### [What needs to be done]
Reproduce the rows word for word, from the first line of the rows through the line containing "Action: (89, 266)", with both ends included.

### [Entries]
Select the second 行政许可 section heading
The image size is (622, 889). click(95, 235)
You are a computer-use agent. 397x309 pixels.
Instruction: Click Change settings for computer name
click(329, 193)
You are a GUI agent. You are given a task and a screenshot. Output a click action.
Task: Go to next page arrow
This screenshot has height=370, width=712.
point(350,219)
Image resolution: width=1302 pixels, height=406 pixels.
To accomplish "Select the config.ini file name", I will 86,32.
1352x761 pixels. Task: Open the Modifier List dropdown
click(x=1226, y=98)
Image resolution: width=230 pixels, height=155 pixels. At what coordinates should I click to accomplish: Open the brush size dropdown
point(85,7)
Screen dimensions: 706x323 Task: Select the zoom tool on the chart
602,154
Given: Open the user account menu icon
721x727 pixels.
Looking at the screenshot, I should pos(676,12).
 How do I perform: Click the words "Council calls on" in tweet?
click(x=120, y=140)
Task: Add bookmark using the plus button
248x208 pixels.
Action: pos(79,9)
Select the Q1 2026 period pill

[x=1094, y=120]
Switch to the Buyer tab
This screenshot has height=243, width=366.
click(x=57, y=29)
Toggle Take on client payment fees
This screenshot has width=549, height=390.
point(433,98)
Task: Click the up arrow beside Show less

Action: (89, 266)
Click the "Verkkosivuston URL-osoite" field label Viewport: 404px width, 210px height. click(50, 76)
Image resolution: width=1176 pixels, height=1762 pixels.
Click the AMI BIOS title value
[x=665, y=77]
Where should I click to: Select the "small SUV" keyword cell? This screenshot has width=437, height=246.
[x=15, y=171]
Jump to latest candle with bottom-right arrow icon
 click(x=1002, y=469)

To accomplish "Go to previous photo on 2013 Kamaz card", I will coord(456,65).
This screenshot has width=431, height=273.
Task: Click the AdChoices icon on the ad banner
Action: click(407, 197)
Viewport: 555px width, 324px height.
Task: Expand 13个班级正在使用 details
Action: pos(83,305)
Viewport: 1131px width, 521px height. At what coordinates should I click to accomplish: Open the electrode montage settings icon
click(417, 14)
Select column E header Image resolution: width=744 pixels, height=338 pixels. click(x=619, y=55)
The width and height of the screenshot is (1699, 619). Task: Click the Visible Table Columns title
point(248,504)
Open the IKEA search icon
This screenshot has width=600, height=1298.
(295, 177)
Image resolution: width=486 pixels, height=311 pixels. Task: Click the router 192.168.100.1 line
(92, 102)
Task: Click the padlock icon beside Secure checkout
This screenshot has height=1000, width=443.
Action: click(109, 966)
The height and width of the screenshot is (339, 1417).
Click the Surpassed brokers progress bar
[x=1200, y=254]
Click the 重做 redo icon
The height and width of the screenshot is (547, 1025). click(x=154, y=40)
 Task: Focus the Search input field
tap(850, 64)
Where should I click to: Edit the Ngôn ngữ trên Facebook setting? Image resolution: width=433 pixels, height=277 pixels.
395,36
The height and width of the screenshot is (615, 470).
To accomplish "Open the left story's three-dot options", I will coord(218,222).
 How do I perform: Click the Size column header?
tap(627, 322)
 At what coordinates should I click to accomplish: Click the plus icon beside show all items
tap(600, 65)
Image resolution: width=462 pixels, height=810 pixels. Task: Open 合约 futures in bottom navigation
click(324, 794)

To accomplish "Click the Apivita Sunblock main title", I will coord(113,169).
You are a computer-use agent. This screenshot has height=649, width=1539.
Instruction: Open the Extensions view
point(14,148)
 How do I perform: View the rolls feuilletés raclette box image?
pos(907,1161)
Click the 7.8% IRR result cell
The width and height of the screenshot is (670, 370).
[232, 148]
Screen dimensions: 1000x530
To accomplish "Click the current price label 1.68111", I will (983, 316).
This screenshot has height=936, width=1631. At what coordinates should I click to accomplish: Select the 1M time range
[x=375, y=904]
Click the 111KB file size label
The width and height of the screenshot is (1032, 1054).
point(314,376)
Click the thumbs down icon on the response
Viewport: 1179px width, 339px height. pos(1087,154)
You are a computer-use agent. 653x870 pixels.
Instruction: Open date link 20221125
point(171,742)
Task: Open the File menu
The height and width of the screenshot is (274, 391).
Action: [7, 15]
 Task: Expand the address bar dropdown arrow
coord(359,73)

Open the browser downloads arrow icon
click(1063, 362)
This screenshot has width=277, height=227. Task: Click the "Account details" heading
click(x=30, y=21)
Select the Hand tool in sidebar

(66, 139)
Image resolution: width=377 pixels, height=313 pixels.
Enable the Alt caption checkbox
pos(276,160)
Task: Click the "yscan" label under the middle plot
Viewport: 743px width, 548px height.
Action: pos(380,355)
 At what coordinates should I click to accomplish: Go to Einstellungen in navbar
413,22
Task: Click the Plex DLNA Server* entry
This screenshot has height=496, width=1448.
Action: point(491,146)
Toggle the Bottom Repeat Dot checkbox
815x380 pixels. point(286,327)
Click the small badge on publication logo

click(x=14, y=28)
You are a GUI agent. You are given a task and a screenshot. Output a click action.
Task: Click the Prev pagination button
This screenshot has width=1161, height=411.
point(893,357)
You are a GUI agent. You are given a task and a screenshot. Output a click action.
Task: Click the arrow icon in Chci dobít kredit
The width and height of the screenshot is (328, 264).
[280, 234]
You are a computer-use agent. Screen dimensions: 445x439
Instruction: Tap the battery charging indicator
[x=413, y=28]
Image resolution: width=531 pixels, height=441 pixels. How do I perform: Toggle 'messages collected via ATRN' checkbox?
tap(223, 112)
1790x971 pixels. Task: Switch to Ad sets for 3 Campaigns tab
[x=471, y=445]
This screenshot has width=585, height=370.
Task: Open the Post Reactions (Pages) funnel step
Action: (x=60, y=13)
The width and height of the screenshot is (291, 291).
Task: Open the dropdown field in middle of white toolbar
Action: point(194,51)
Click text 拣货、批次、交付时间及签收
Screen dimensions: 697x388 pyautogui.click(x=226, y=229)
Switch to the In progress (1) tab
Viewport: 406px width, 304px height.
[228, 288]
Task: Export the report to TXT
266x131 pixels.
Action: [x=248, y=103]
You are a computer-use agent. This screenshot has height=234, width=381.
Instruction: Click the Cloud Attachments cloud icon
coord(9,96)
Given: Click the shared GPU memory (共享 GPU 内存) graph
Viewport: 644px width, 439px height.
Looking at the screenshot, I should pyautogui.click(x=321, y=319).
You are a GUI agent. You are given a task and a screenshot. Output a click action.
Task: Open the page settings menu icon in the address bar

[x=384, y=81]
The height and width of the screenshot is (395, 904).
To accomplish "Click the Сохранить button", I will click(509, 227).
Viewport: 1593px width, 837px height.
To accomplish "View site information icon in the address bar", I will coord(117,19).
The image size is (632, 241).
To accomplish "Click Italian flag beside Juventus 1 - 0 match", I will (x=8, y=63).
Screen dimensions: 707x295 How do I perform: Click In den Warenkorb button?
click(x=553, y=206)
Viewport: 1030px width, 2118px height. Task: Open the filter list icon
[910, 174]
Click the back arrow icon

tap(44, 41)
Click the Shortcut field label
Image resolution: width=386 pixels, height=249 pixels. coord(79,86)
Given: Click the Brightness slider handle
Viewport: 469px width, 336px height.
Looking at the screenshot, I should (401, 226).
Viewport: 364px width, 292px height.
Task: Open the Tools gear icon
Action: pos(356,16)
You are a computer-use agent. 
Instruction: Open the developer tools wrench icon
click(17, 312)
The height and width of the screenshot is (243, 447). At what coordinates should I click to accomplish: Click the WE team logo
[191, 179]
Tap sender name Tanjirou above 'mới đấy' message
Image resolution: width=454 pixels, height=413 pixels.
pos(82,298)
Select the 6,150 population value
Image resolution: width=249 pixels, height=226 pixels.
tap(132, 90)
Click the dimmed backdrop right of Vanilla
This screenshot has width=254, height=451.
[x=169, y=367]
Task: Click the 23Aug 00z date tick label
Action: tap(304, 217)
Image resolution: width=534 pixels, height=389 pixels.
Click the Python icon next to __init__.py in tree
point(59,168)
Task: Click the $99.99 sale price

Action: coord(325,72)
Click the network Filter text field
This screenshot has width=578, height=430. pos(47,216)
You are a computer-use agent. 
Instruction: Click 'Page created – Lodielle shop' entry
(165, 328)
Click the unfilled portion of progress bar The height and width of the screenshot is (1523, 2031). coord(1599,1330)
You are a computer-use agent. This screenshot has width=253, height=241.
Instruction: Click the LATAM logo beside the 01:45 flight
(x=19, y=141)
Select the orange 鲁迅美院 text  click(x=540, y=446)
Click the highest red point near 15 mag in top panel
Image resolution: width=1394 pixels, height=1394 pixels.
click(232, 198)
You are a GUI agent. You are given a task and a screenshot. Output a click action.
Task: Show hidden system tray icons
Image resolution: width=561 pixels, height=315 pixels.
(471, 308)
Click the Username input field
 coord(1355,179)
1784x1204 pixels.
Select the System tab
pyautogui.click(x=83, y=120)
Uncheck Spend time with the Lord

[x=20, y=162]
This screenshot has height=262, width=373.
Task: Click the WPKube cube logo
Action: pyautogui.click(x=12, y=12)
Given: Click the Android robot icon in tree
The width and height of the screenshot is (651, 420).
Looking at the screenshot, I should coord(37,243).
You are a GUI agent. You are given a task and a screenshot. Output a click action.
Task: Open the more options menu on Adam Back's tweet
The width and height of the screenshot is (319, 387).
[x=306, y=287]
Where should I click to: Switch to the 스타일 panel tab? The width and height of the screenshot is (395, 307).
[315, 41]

### [Result for this exercise]
Select the second 行政许可 section heading
The image size is (622, 889). click(95, 235)
You are a computer-use agent. 397x309 pixels.
Instruction: Click Change settings for computer name
click(329, 193)
You are a GUI agent. You are given a task and a screenshot. Output a click action.
Task: Go to next page arrow
This screenshot has height=370, width=712.
point(350,219)
Image resolution: width=1302 pixels, height=406 pixels.
To accomplish "Select the config.ini file name", I will 86,32.
1352x761 pixels. Task: Open the Modifier List dropdown
click(x=1226, y=98)
Image resolution: width=230 pixels, height=155 pixels. At what coordinates should I click to accomplish: Open the brush size dropdown
point(85,7)
Screen dimensions: 706x323 Task: Select the zoom tool on the chart
602,154
Given: Open the user account menu icon
721x727 pixels.
Looking at the screenshot, I should pos(676,12).
 How do I perform: Click the words "Council calls on" in tweet?
click(x=120, y=140)
Task: Add bookmark using the plus button
248x208 pixels.
Action: pos(79,9)
Select the Q1 2026 period pill

[x=1094, y=120]
Switch to the Buyer tab
This screenshot has height=243, width=366.
click(x=57, y=29)
Toggle Take on client payment fees
This screenshot has width=549, height=390.
point(433,98)
Task: Click the up arrow beside Show less

Action: (89, 266)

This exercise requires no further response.